Еще внизу, у входных дверей, тетя Даша таинственно сообщает Тоне:

— Копченый приехал.

Тоня застает его в учительской и, конечно, у расписания. Он все такой же, похожий на утопленника, все в том же коричневом костюме, только, кажется, стал еще суше и темнее. И у Тони к нему по-прежнему страх и неприязнь.

Из пепельницы тянется вверх сизый табачный дымок. На скатерти классный журнал с потертыми углами и с красной цифрой «8»…

Пойдет или не пойдет? Как будто бы нет. Он как ни в чем не бывало читает газету. Тоня уходит в класс. Но только начинает урок, появляется Евский. Он входит, как будто к себе домой, не извинившись за опоздание. Привычно властная походка, небрежный кивок ученикам.

Теперь ботинки скрипят уже еле слышно — обносились. Сутулясь, идет между рядов. Втискивается на заднюю парту.

— Продолжим, — говорит Тоня и старается не смотреть на Евского.

Можно объяснить типовую задачу по учебнику, затем спросить учеников. Так проще и безопаснее. На этом пути почти не может быть неожиданностей. Так, вероятно, она и сделала бы, если бы не рассердилась. Но что это за начальственная манера опаздывать? Или ему хочется застать ее врасплох? Может быть, он думает, что она с учениками пляшет на уроках?

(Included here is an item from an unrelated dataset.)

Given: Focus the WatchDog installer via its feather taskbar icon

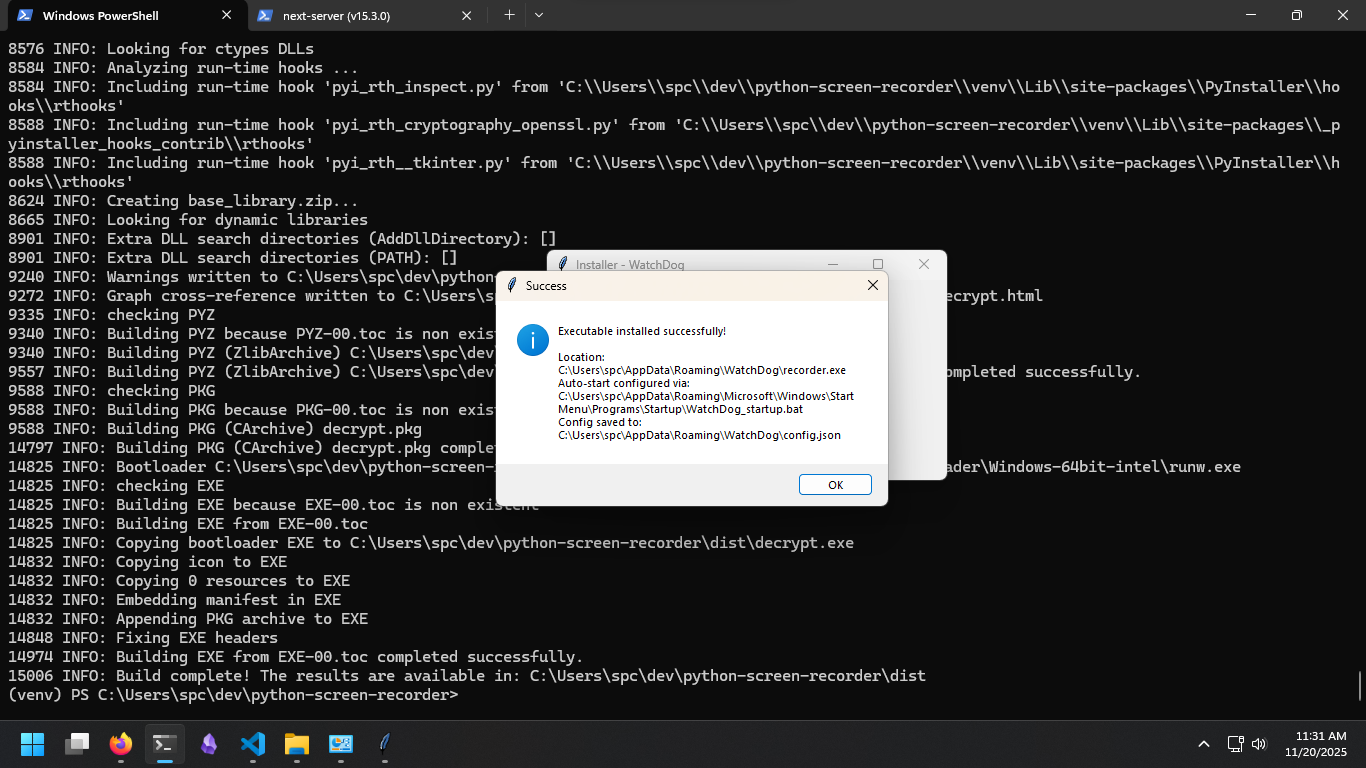Looking at the screenshot, I should pyautogui.click(x=384, y=744).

И она решает не изменять своему плану. Конечно, ей следовало вызвать сильного ученика, но она вызывает Митю. Он отвечает робея, но лучше обычного. Она хвалит его и даже заставляет себя улыбнуться. Потом выходит Зарепкин и, словно угадывая, что надо говорить, отвечает уверенно. Тоня благодарно смотрит ему в глаза. Оказывается, она все-таки их чему-то научила.

Постепенно Тоня обретает уверенность, и ребята это чувствуют. Краем глаза она поглядывает на Евского. Он ничего не пишет. «Считает, что и писать нечего», — соображает Тоня, но уже с безразличием. А потом она совсем забывает о нем. Одну за другой задает несколько мелких задач. Они ступеньками подводят к одной главной задаче, и когда Тоня дает ее, поднимается много рук. Почти всем хочется решить задачу. Только Мамылин не поднимает руки. Она вызывает его к доске. Подает циркуль и угольник. Мамылин стоит, опустив руки.

— Ты что? Не понял? Скажи теорему, которую я задавала повторить.

— Не повторял.

— Подай дневник. — Она ставит двойку. — Останься после уроков.

А сама думает: «Что-то не так».

Выходит Соколов, проводит вспомогательную линию, затем Копейка. И все получается хорошо. И только в конце урока Тоня замечает свой просчет — за весь урок никто ничего не написал в тетради. И тотчас же ее уверенность в себе исчезает. Она подавленно умолкает, наспех дает задание…

В учительской Евский разговаривает с Хмелевым о вечерней школе, об использовании фонда всеобуча и даже не смотрит в сторону Тони. «Опять провалила», — думает она.

Она ждет Евского, но он не подходит, и она не решается напомнить о себе. Он что-то пишет в свою большую тетрадь, затем Евский и Хмелев одеваются и выходят, и тут она не может больше вытерпеть неопределенности, догоняет их в коридоре.

— А как же урок?

Евский слегка удивлен. Жует губами. Неторопливо произносит:

— Все не так! — И отворачивается.

— Идите отдыхайте, — советует Хмелев. — И, кстати, умойтесь, вы вся в мелу.

Тоня возвращается в учительскую и смотрится в зеркало. И вовсе не вся. Только бровь, щека да еще юбка. «Надо было по учебнику, — раскаивается она. — По-своему, по-своему… Вот и провалила».